Konflik Agraria

Konflik Agraria

KONFLIK AGRARIA atau konflik tentang tanah menjadi salah satu masalah utama di Kalimantan akibat terjadinya deforestasi dan direnggutnya wilayah kelola masyarakat menjadi industri ekstraktif. Tanpa mengutamakan hak asasi manusia maupun lingkungan, aktivitas dan okupasi yang dilakukan perusahaan bahkan pemerintah terhadap lahan-lahan berskala besar tak membawa kesejahteraan dan kemakmuran bagi masyarakat kecuali konflik.

Di Kalimantan yang didominasi oleh masyarakat adat, pelaksanaan prinsip Free, Prior, and Informed Consent (FPIC) tak jarang hanya sebagai formalitas. Padahal, FPIC wajib dilakukan di awal, sebagaimana ditulis Amnesty International. Menanyakan persetujuan masyarakat adat adalah syarat utama agar aktivitas dapat berjalan.

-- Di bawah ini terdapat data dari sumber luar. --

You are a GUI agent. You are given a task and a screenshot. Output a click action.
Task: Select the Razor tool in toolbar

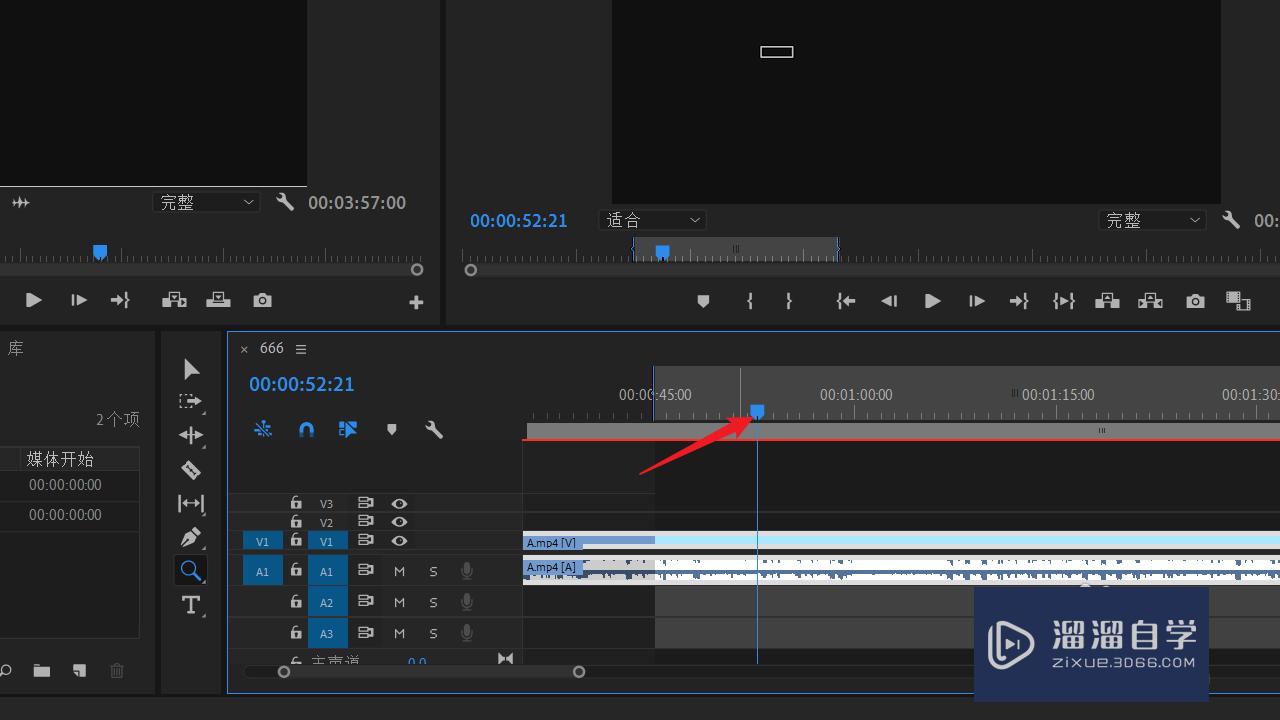click(x=191, y=470)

Akibatnya, konflik perebutan lahan atau status atas kepemilikan lahan tak pernah dapat dihindari. Konflik ini membenturkan masyarakat dengan perusahaan, bahkan tak jarang antar masyarakat dengan pemerintah juga. Seringkali bahkan jadi pemicu kriminalisasi kepada masyarakat, bentrok atau kerusuhan antar masyarakat dengan aparat dan perusahaan, sampai gugatan ke meja hijau.

Save Our Borneo bersama masyarakat selama ini turut mengawal permasalahan ini. Berjuang bersama masyarakat untuk hak mereka dan lingkungannya. Hingga harapan Kalimantan damai dan lestari dikemudian hari tak hanya jadi mimpi semata.